Entries taken from a collection:
────────────────

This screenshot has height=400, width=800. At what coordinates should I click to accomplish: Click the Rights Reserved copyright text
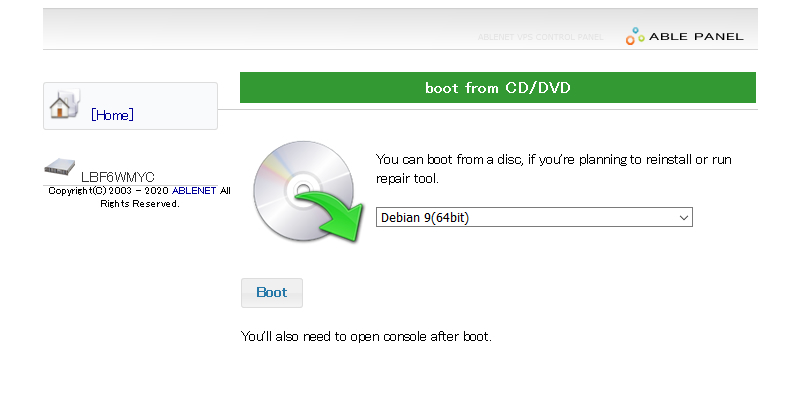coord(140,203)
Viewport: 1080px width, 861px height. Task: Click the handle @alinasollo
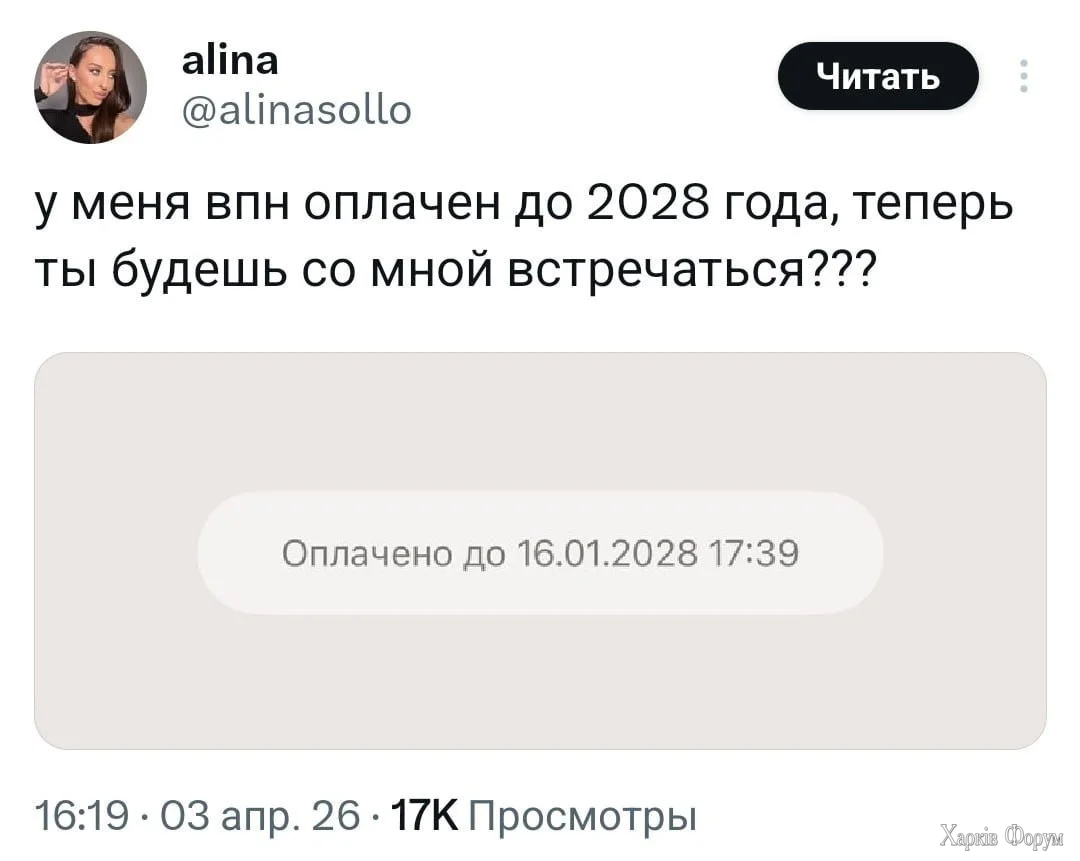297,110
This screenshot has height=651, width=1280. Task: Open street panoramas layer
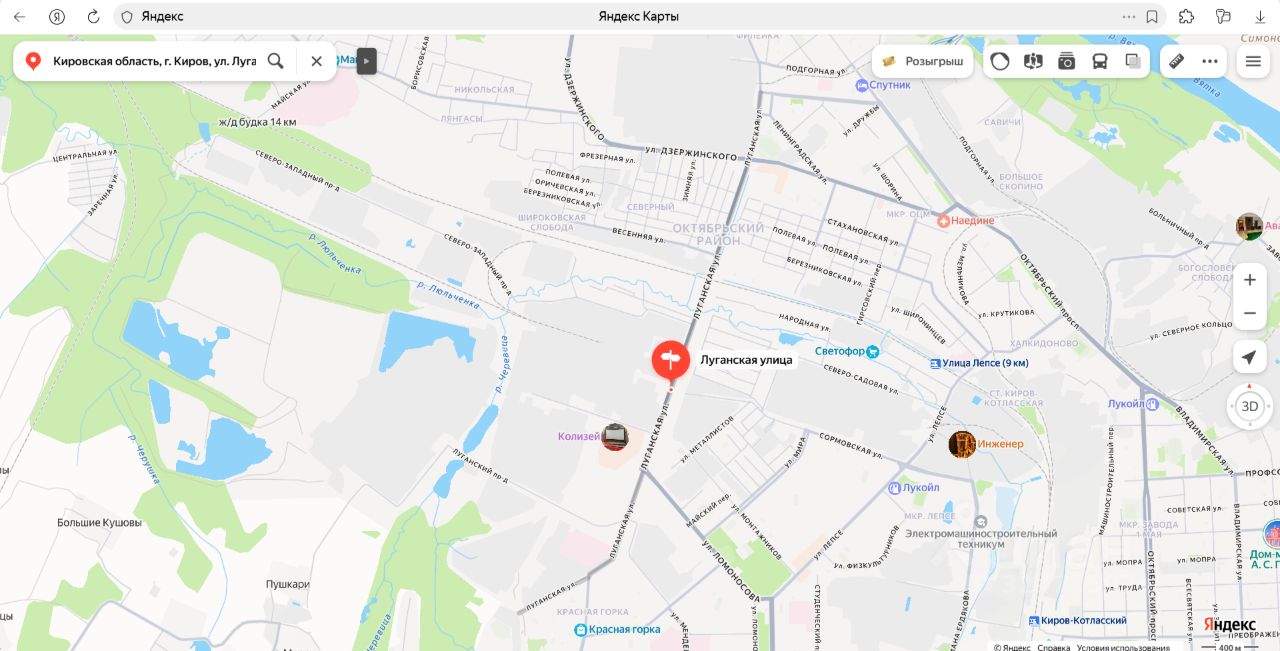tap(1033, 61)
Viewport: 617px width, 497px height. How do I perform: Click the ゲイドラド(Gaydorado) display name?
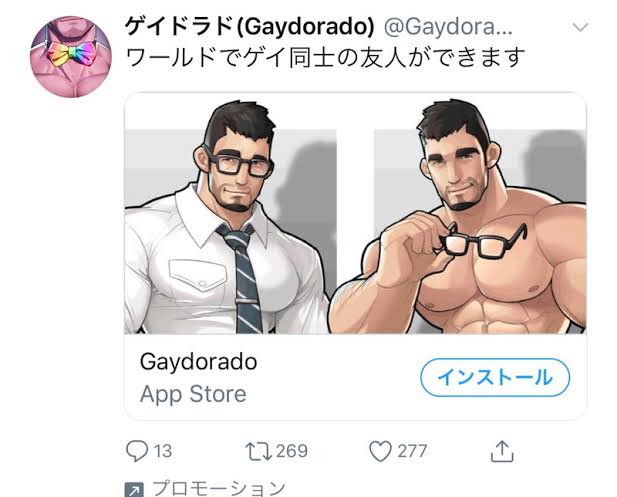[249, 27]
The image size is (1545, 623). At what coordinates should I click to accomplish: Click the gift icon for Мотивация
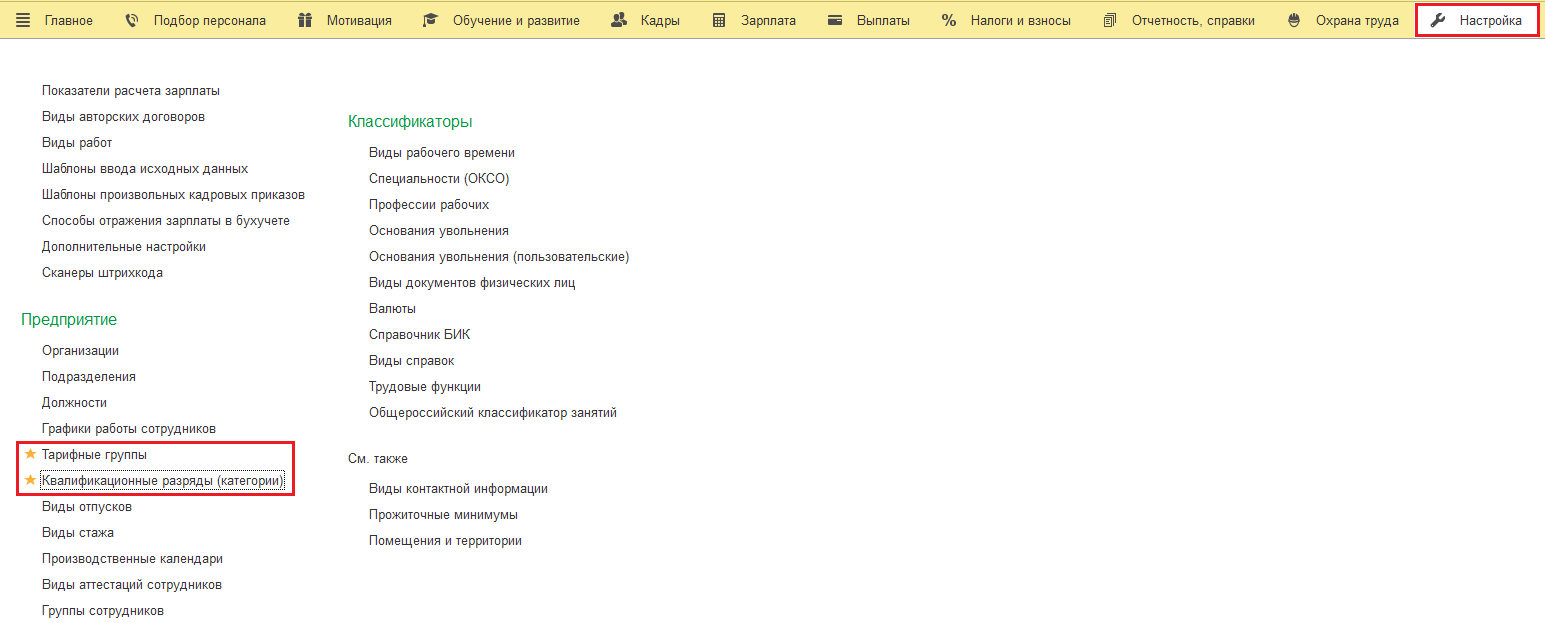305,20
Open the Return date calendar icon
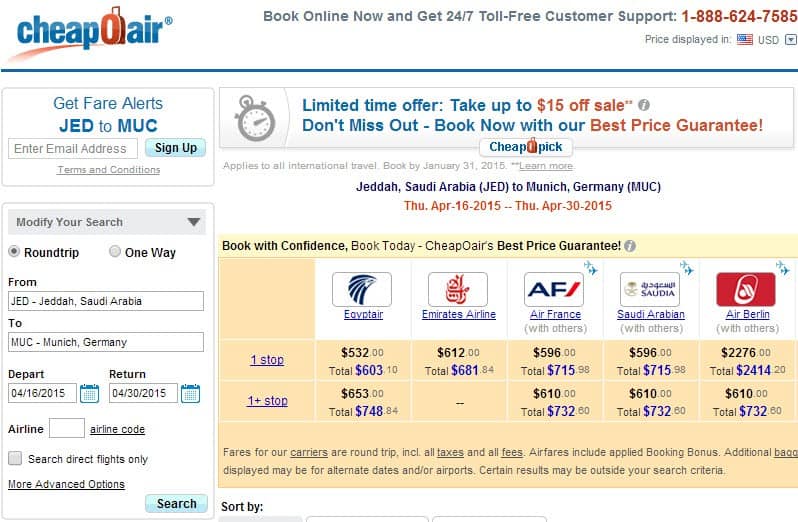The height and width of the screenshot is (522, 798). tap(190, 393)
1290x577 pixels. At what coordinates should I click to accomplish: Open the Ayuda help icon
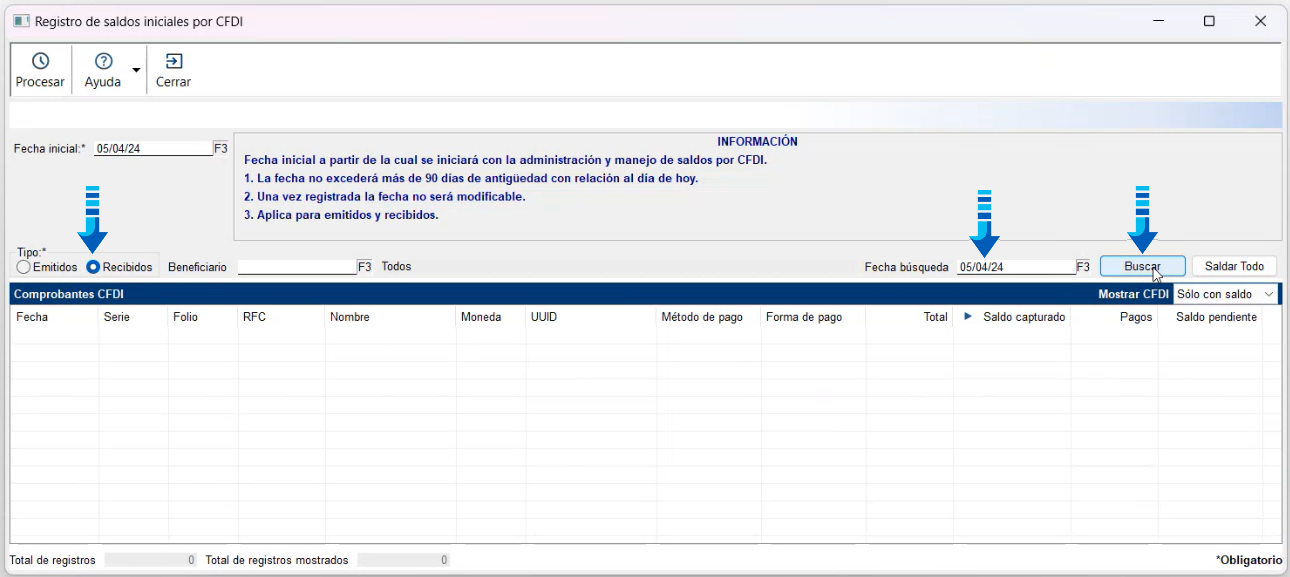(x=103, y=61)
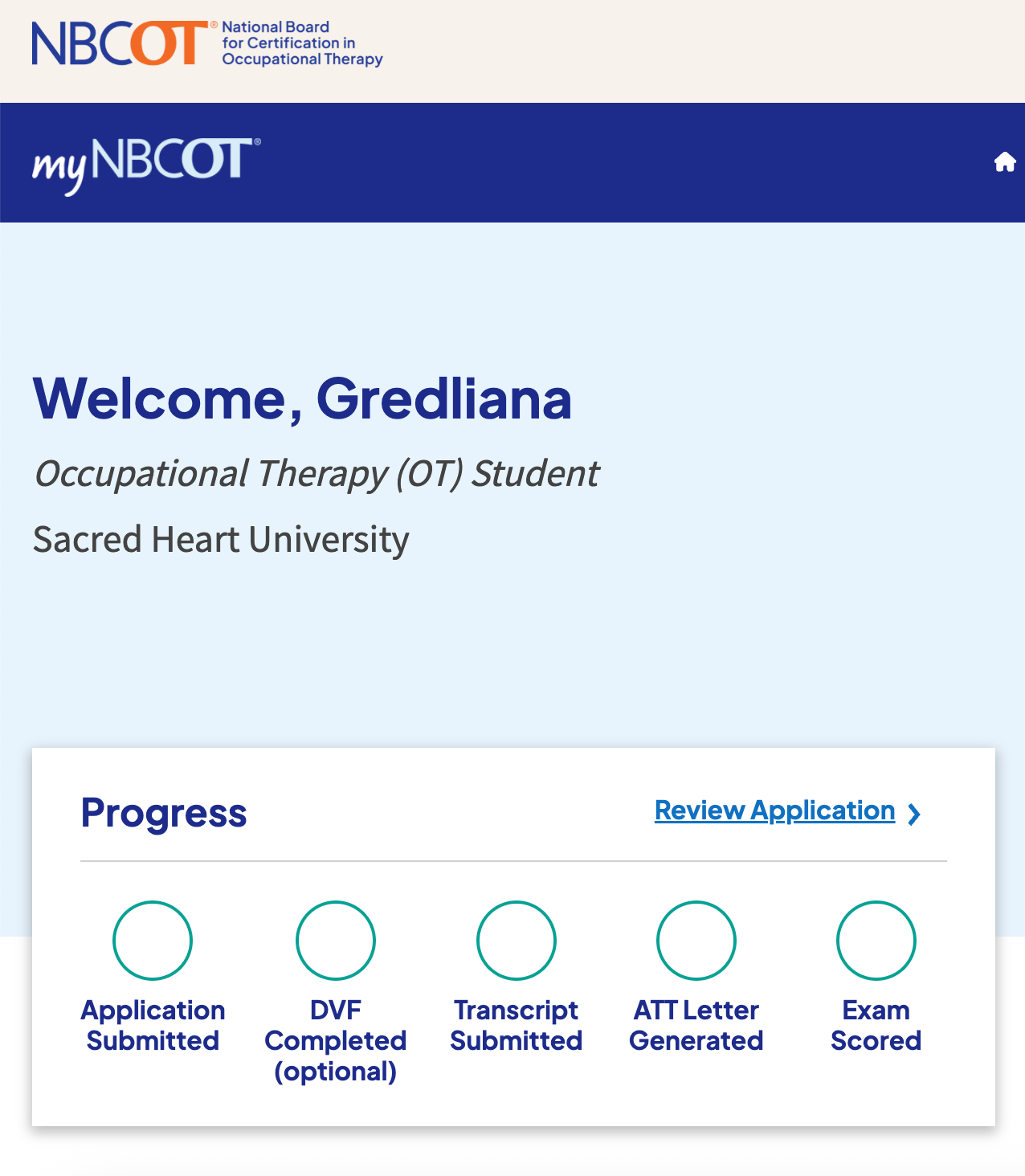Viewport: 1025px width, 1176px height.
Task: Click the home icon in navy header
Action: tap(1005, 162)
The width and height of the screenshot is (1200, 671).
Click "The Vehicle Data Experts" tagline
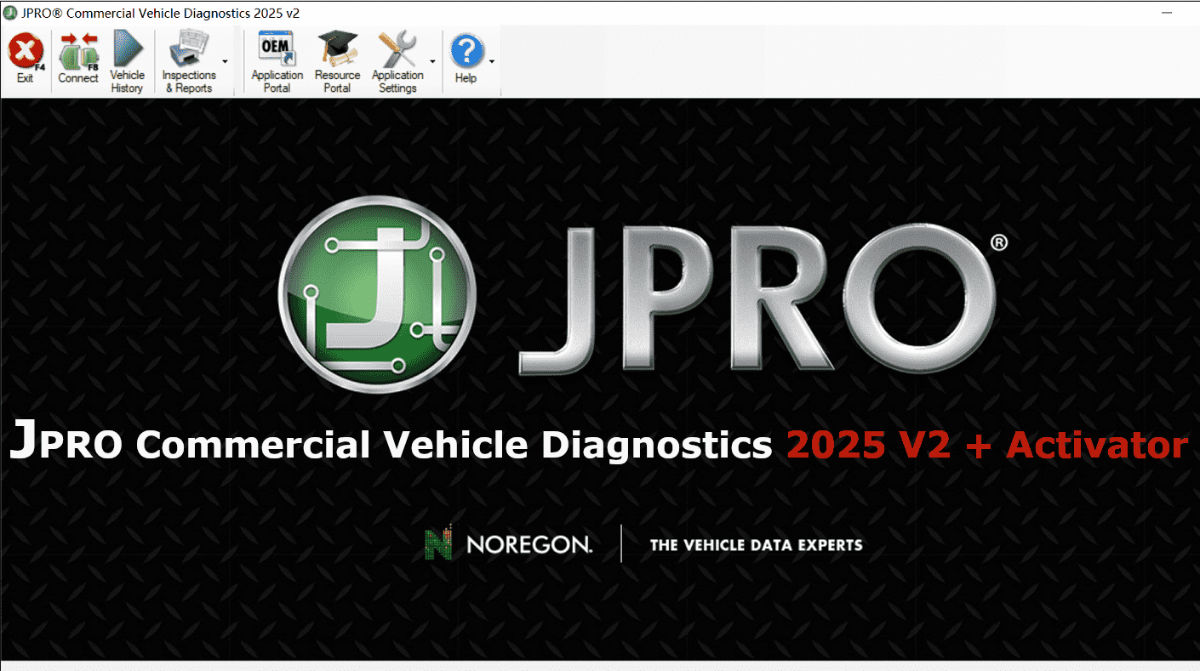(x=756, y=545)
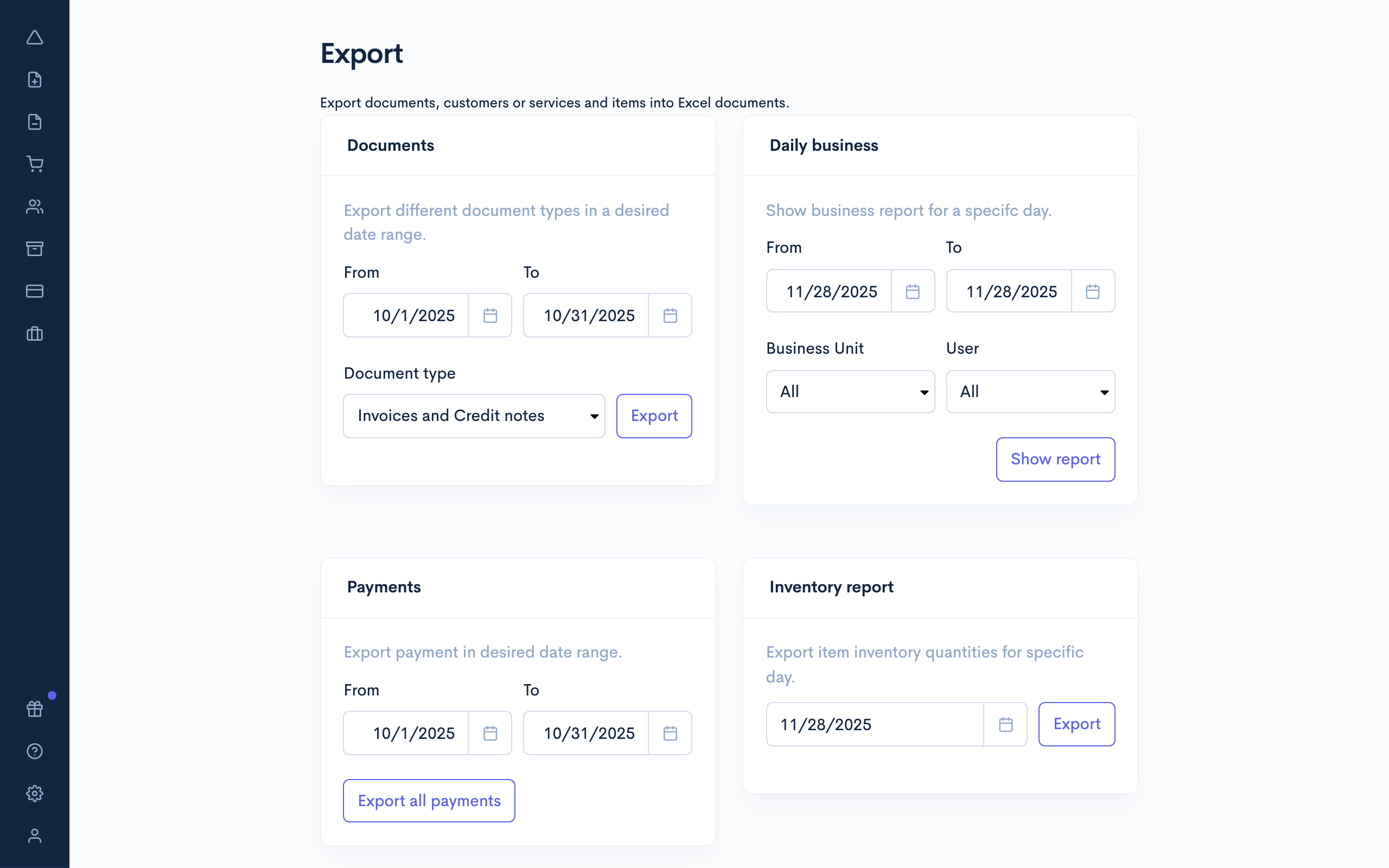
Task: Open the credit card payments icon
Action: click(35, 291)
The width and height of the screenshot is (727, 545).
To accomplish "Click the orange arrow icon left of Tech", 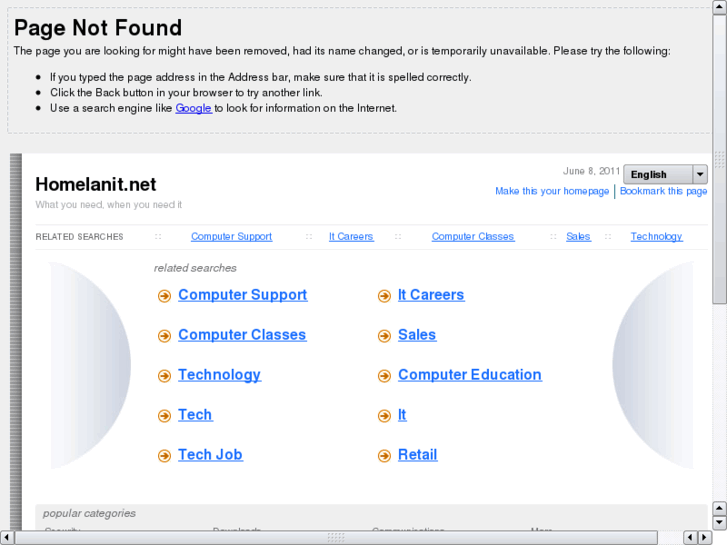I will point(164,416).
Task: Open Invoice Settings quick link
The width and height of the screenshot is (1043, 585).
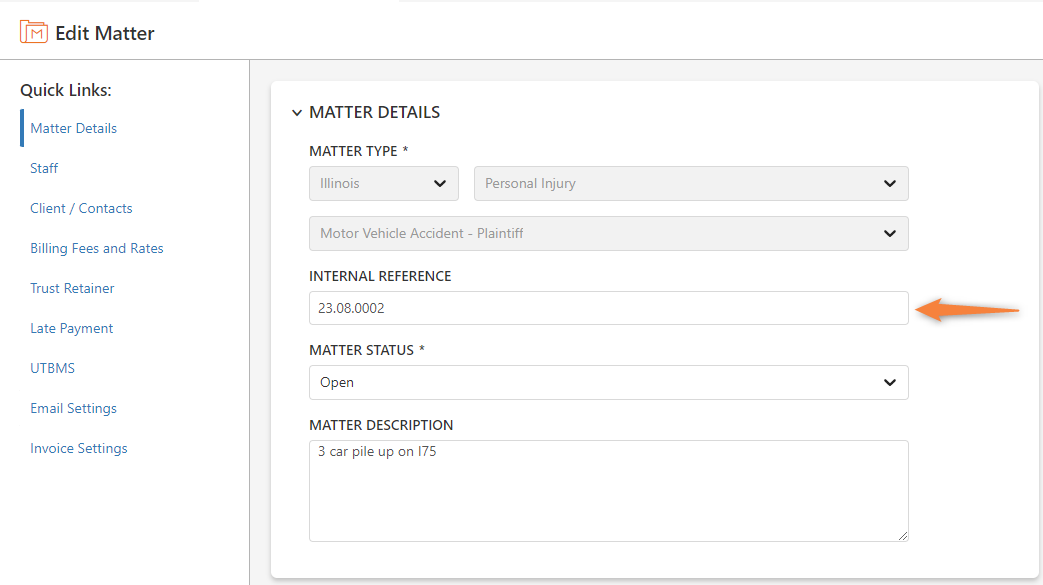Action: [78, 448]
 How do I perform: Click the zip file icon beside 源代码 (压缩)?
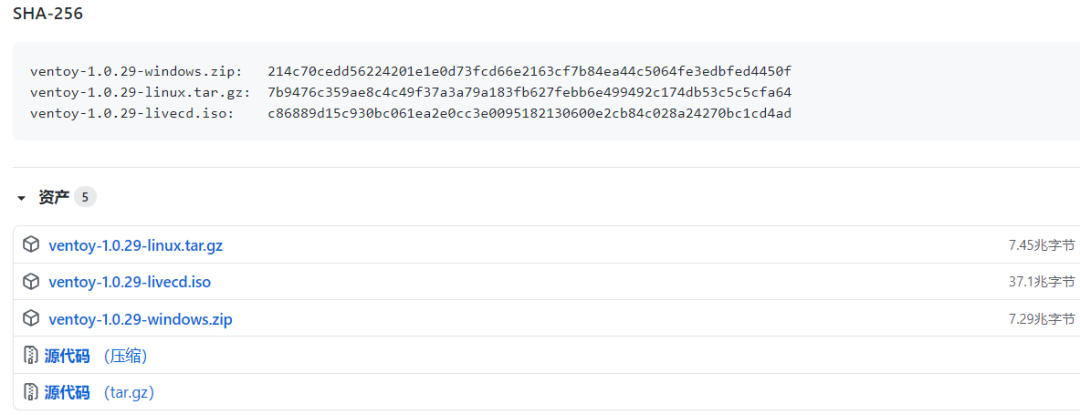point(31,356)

────────────────

GIVEN EXERCISE> Please output the listing lines without any changes, beginning with the line containing "This screenshot has height=651, width=1280." and running through the line containing "Action: tap(1005, 162)", both included. Leave the pictures out.

RESPONSE TO THE EXERCISE>
This screenshot has height=651, width=1280. Task: Open street panoramas layer
tap(1033, 61)
Viewport: 617px width, 497px height. How do I perform: Click the ゲイドラド(Gaydorado) display name?
[249, 27]
The image size is (1545, 623). At what coordinates should I click to accomplish: Click the gift icon for Мотивация
305,20
Open the Return date calendar icon
The height and width of the screenshot is (522, 798). tap(190, 393)
1290x577 pixels. At what coordinates should I click to accomplish: Open the Ayuda help icon
(x=103, y=61)
Viewport: 1025px width, 1176px height.
Task: Click the home icon in navy header
Action: tap(1005, 162)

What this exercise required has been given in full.